__Provided passage__.
####

RobertB-DC writes "The BBC reports that a Edinburgh University team has received a grant to research Wind-Powered Rainmaking Machines. You have to have winds blowing towards a mountainous coastline, but the article says that the Red Sea and the Persian Gulf are well-suited. For a cautionary note, though, the BBC includes a link to the story of a 1952 cloud-seeding experiment gone terribly wrong."

9 of 253 comments (clear)

  1. Cool. by Hawthorne01 · · Score: 5, Funny

    This is good news for my grant application to deploy a sand-making machine in Algeria.

    --
    "Only two things are infinite, the universe and human stupidity, and I'm not sure about the former."
  2. Re:So.. by atomicdragon · · Score: 5, Informative

    I guess the US has already tried to use this as a weapon. I came across this article where rain making was used in Vietnam. The UN has also already banned the use of weather control as a weapon. So much for the weather machine in Command and Conquer.

  3. I dunno by Reality+Master+101 · · Score: 5, Insightful

    North Devon experienced 250 times the normal August rainfall in 1952. [...] She recalls: "Mum identified her by this huge wart on her back because she hadn't got no head, or arms, or legs when they found her".

    I hate to be skeptical, but... the article seems to imply that this rain making experiment caused all this water to suddenly fall out of the sky. But what makes my "bullshit" meter go off is whether there is that much water in the air in the first place. I mean, 250 times the normal rainfall? I could see if you had some natural storm system come in that just happened to have a ton of moisture, but just to create out of "thin air" (so to speak) that much water out of normal conditions just doesn't sound plausible.

    Particularly since if it were that easy, we would never have droughts.

    Something isn't adding up here.

    --
    Sometimes it's best to just let stupid people be stupid.
  4. Re:So.. by coupland · · Score: 5, Funny

    Who wants odds on how long before weather is used as a weapon in war?

    It's real, now. No need for speculation. The secretive European Union has been launching tornadoes and hurricanes and floods against the Americans for decades, unfortunately it's only resulted in more sturdy trailer-home designs...

  5. Stealing rain? by stefanlasiewski · · Score: 5, Insightful

    Hrm...

    If you force the rain to come down, NOW, RIGHT HERE, aren't you preventing the rain from falling on your neighbors? What if there is a drought and the neighbors need the rain?

    --
    "Can of worms? The can is open... the worms are everywhere."
  6. Re:screwing with weather? by perfessor+multigeek · · Score: 5, Interesting

    Irrigation doesn't affect the weather?
    It certainly does on this planet, boyo.

    Irrigated areas create different wind profiles, put water into the atmosphere (after all, that's how plants get water, it gets pulled up through the roots into the body of the plant by the capillary force of the water that's *already* evaporating off the leaves), and usually correlate with changes in species distribution and surface temperature.
    Are these changes necessarily bad? A messy question. But they certainly take place.
    Facts, ol' son. Start by getting facts.

####

[Stored data entries]
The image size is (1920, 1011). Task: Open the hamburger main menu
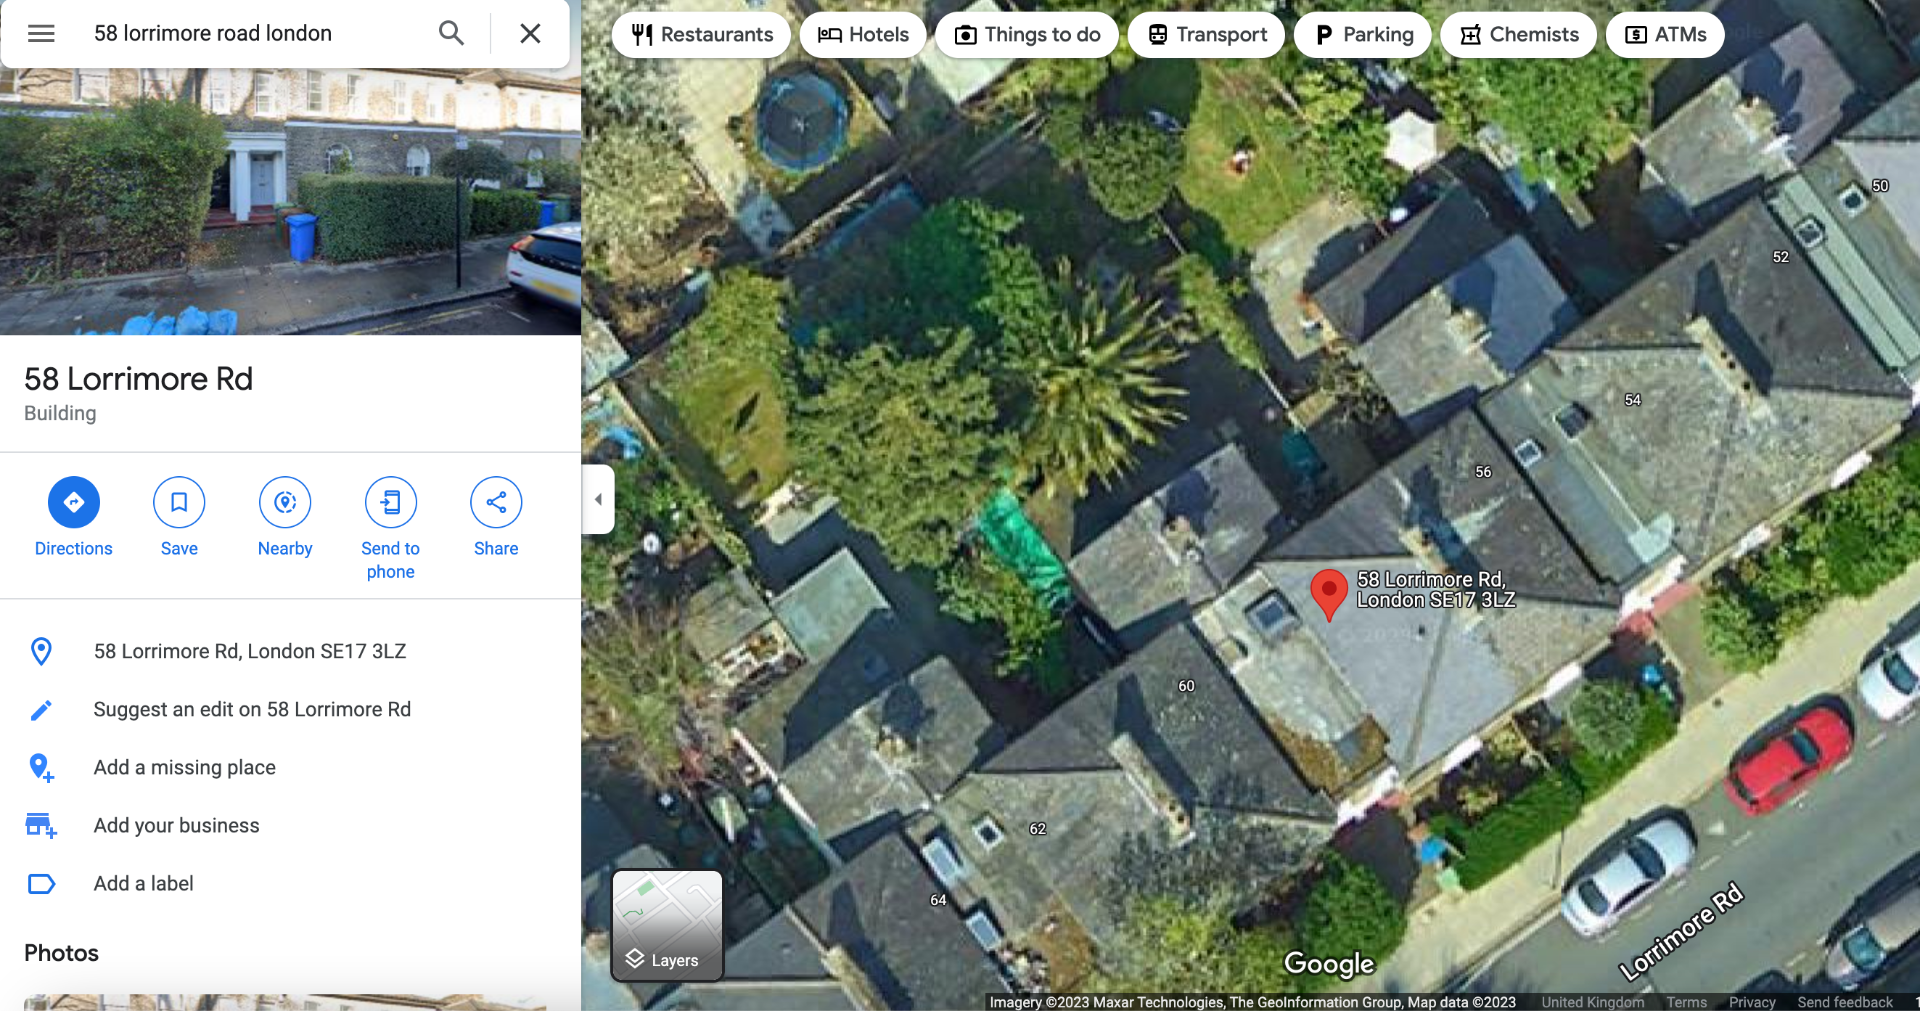(x=41, y=33)
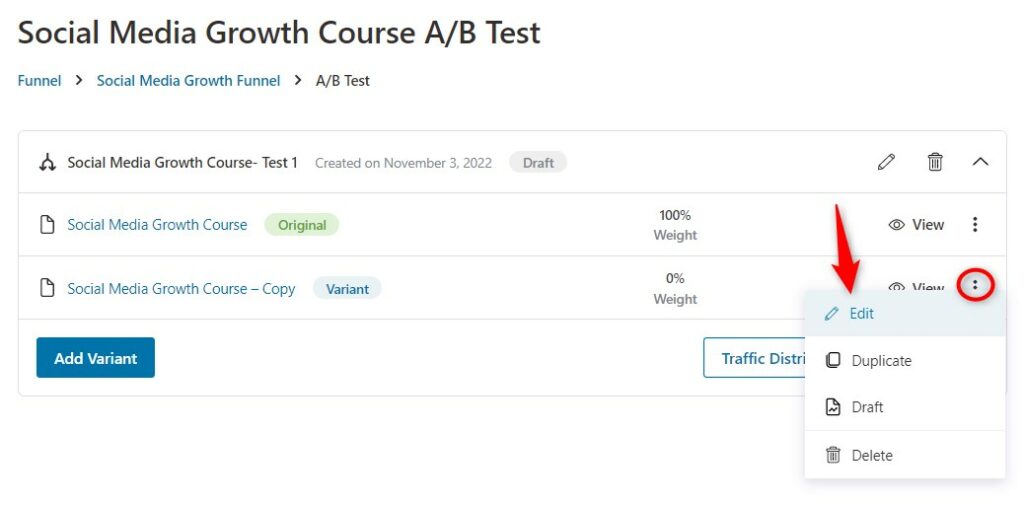Click the split-test icon beside Test 1 title
Screen dimensions: 1024x505
(47, 162)
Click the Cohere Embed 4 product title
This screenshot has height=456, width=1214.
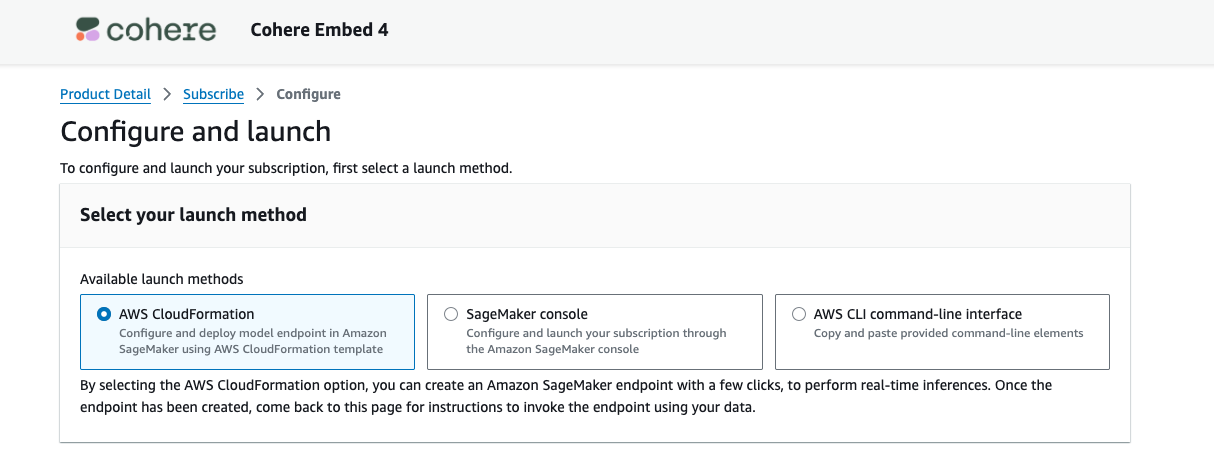(319, 30)
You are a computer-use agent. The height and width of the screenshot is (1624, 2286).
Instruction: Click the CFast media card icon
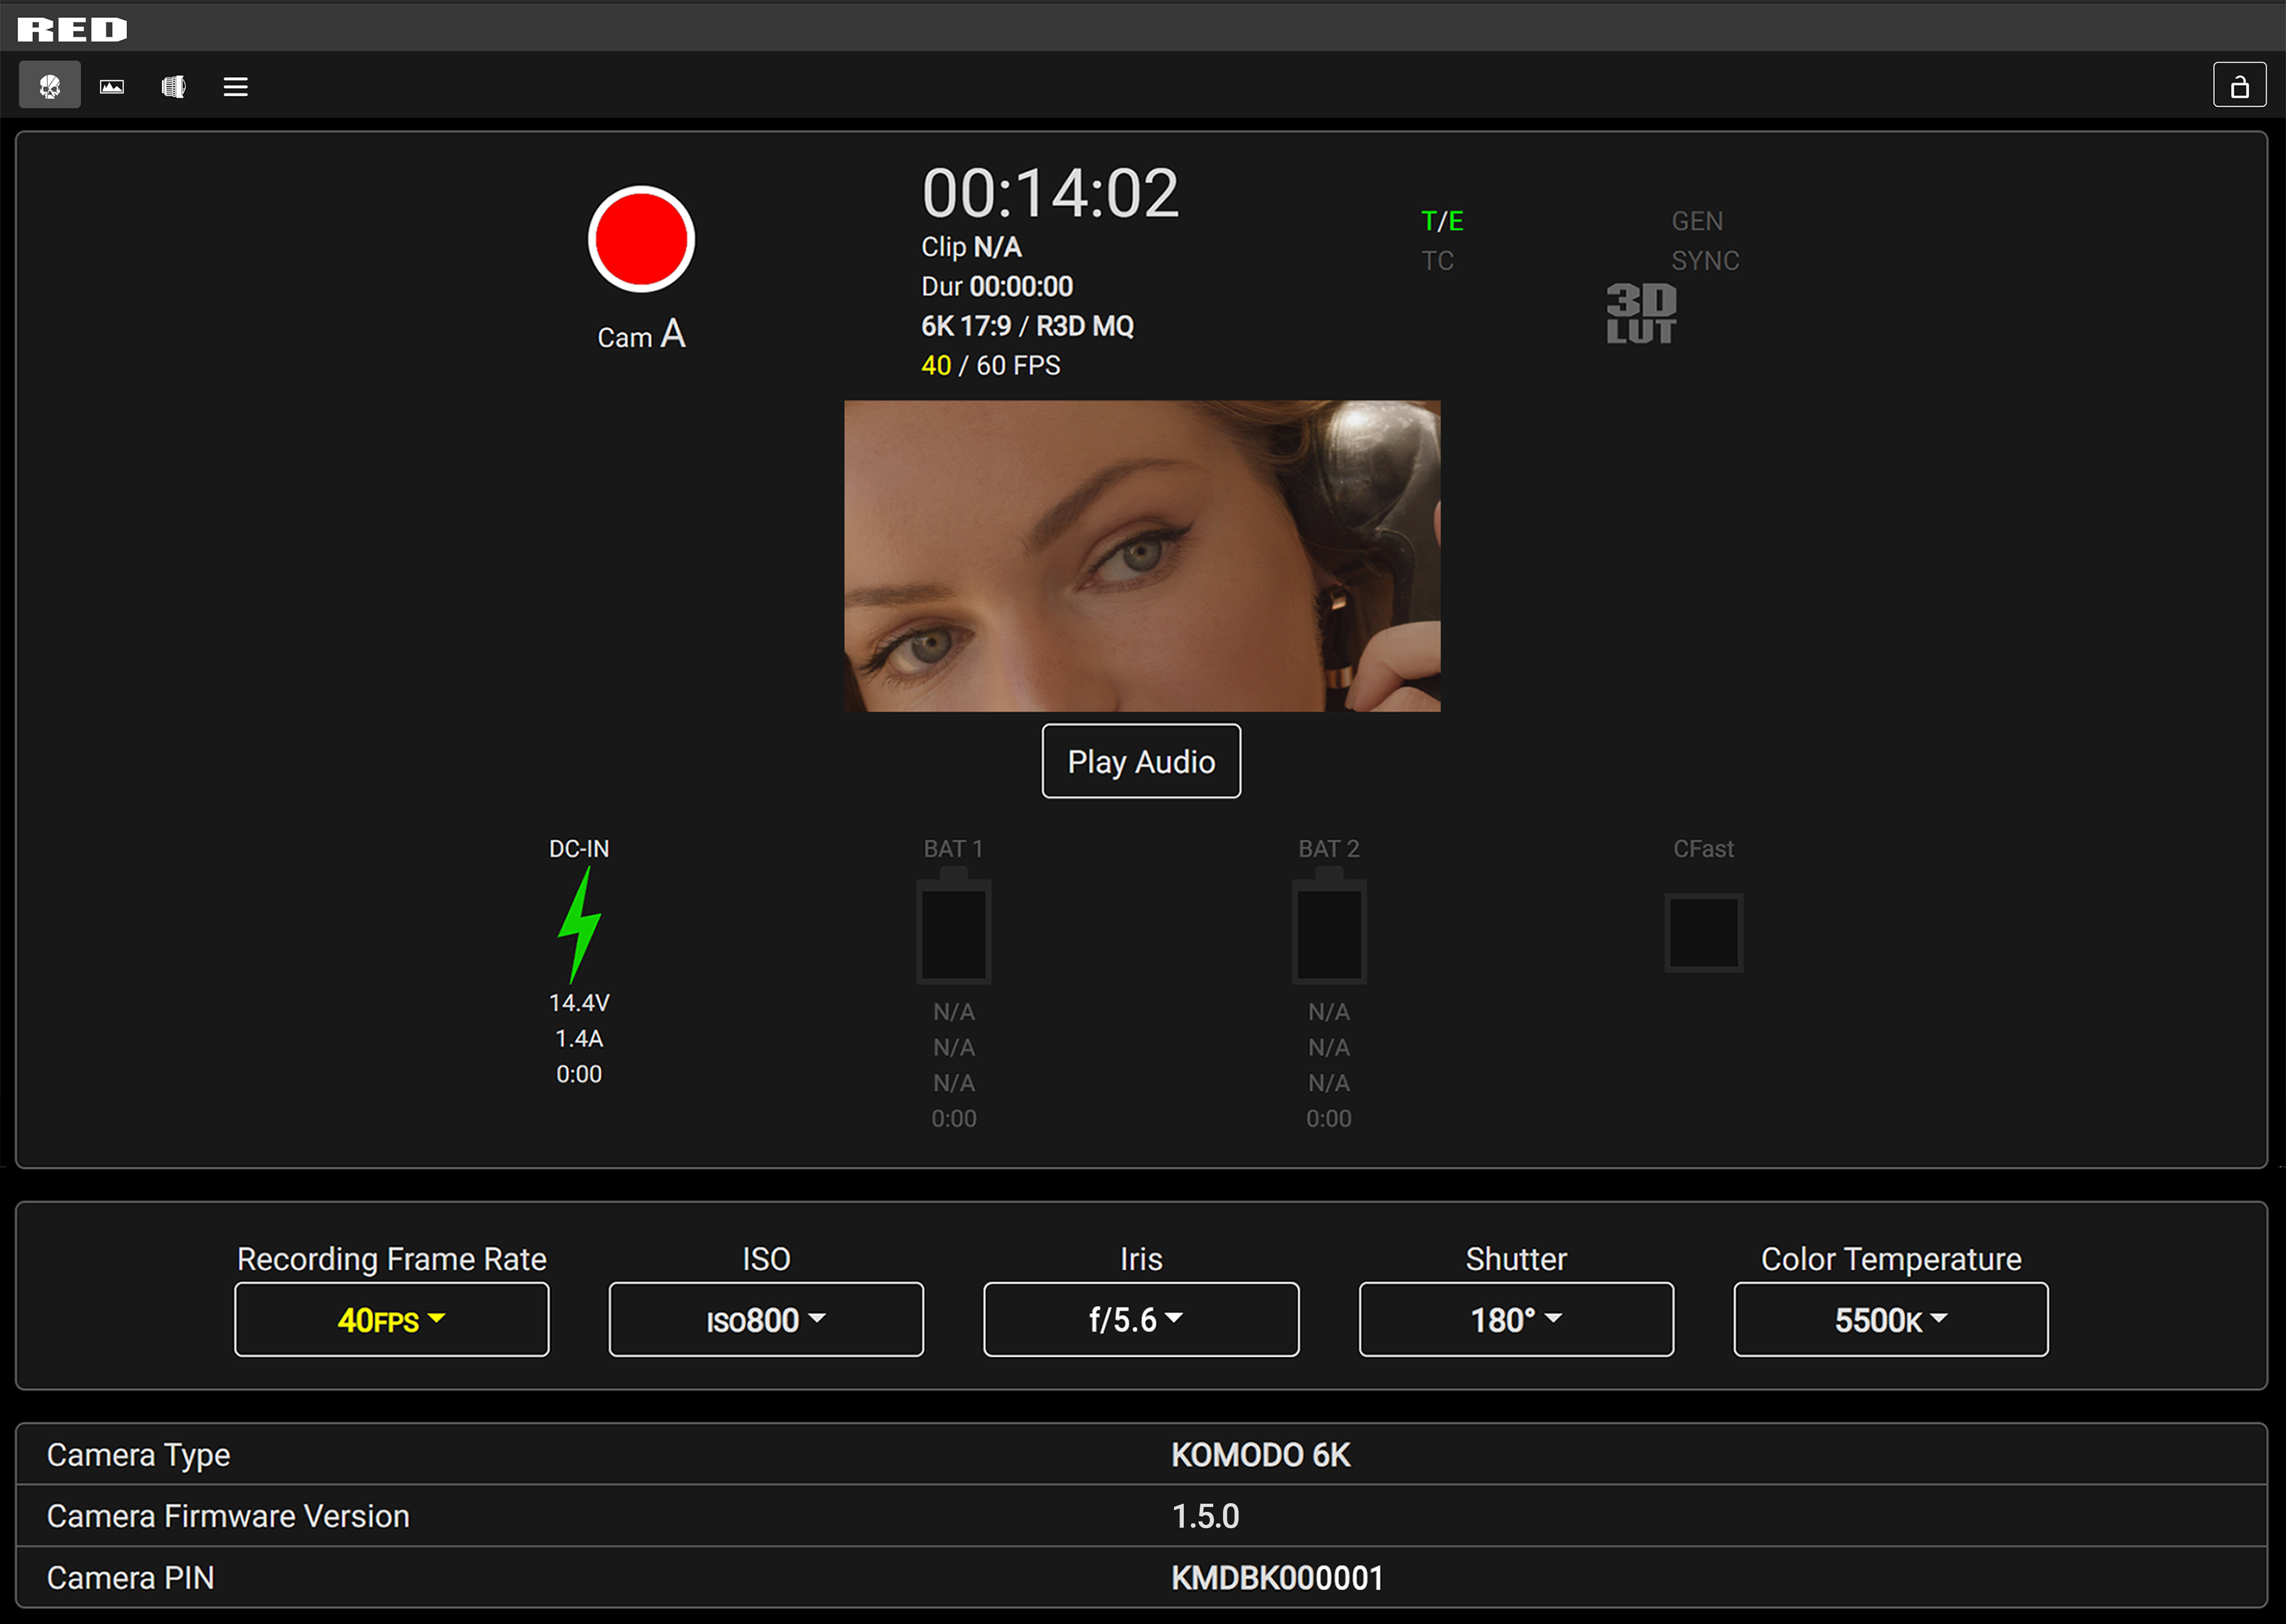tap(1703, 933)
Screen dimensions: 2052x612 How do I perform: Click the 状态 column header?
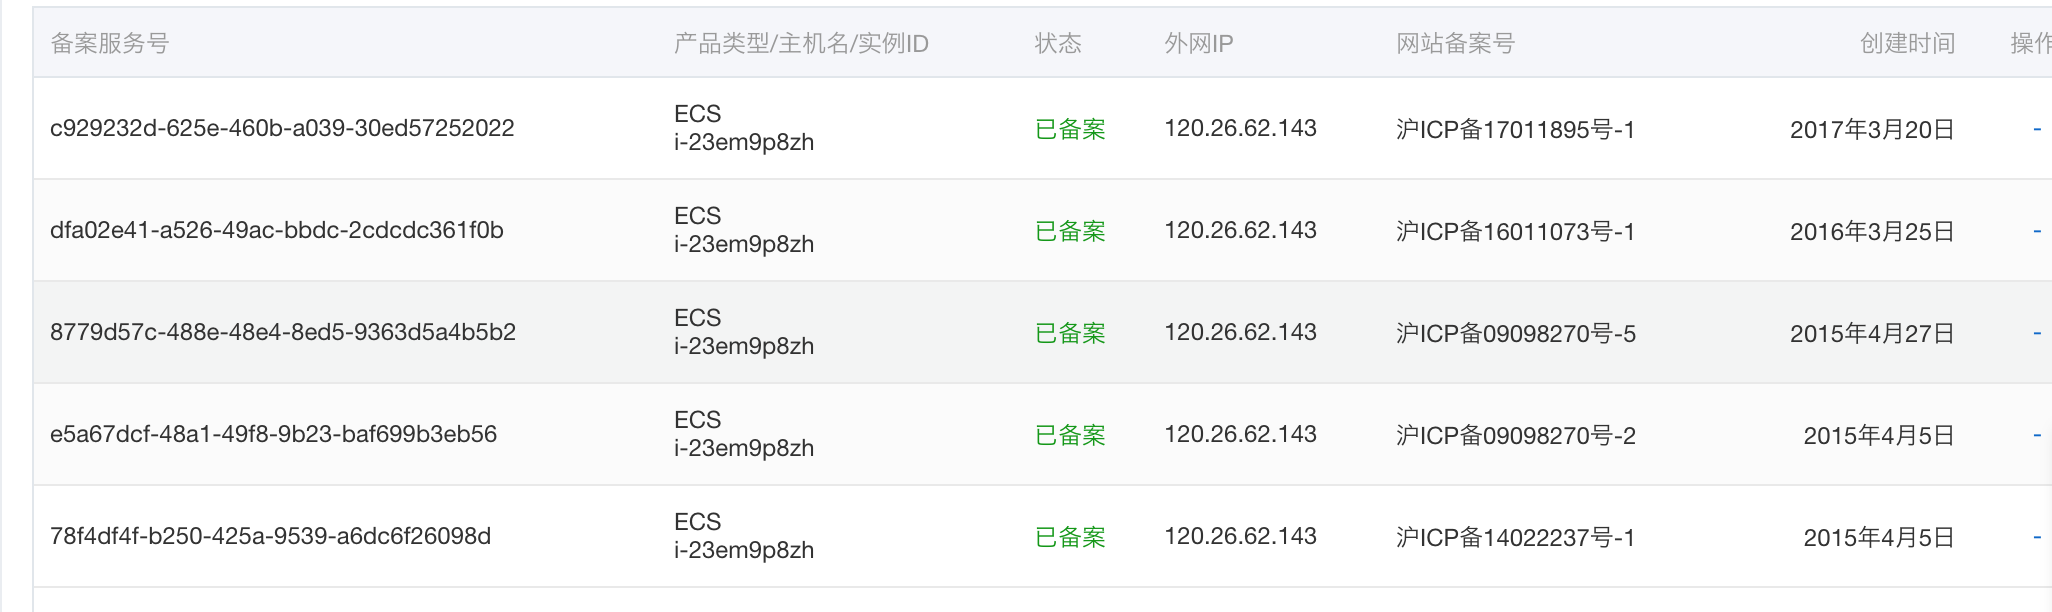[1058, 44]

####

__Tasks to carry out__.
**A)** List the usernames of all six commenters whose posts appear in the discussion of wind-powered rainmaking machines.
**B)** Repeat the portion of the rainmaking discussion starting at "Irrigation doesn't affect" and ending at "certainly take place.".
**C)** Pick up the discussion of wind-powered rainmaking machines after its final line and write what comes next.

__Task-by-task results__.
**A)** Hawthorne01, atomicdragon, Reality+Master+101, coupland, stefanlasiewski, perfessor+multigeek

**B)**
Irrigation doesn't affect the weather?
    It certainly does on this planet, boyo.

    Irrigated areas create different wind profiles, put water into the atmosphere (after all, that's how plants get water, it gets pulled up through the roots into the body of the plant by the capillary force of the water that's *already* evaporating off the leaves), and usually correlate with changes in species distribution and surface temperature.
    Are these changes necessarily bad? A messy question. But they certainly take place.

**C)**
    Rustin

    --
    Data is the lever, rigor the fulcrum, brains the force that drives it all.
  7. Seeding the rain by nadaou · · Score: 5, Interesting

    In regards to the great flood of '52, I've got to repeat the old mantra.. "correlation does not predicate causality." (eg, "everyone who goes to the dentist dies")

    It is very very hard to seed clouds. You've got to get the silver iodide (or whatever) concentration just right- too many condensation nuclei and all you get is suspended fog. Too few, and the dropplets grow too slowly (collision is a major growth process). There've been many attempts over the years, but it is really really hard to prove correlation in the wild.. (send refs if you know otherwise!)

    Even if you can make clouds, it doesn't mean you make rain. At all.

    Now if they could only figure out the upper reflection vs greenhouse effect balance, more clouds might help solve our global warming problem. Or make it much worse.

    ..if even just 5% of our research science budget went to blue sky research, it would be a good thing (and IMO would pay back ++). If only our 'philosopher king' were less of a king and more of a philosopher...

    --
    ~.~
    I'm a peripheral visionary.
    1. Re:Seeding the rain by Ektanoor · · Score: 5, Informative

      It is very very hard to seed clouds. You've got to get the silver iodide (or whatever) concentration just right- too many condensation nuclei and all you get is suspended fog. Too few, and the dropplets grow too slowly (collision is a major growth process). There've been many attempts over the years, but it is really really hard to prove correlation in the wild.. (send refs if you know otherwise!)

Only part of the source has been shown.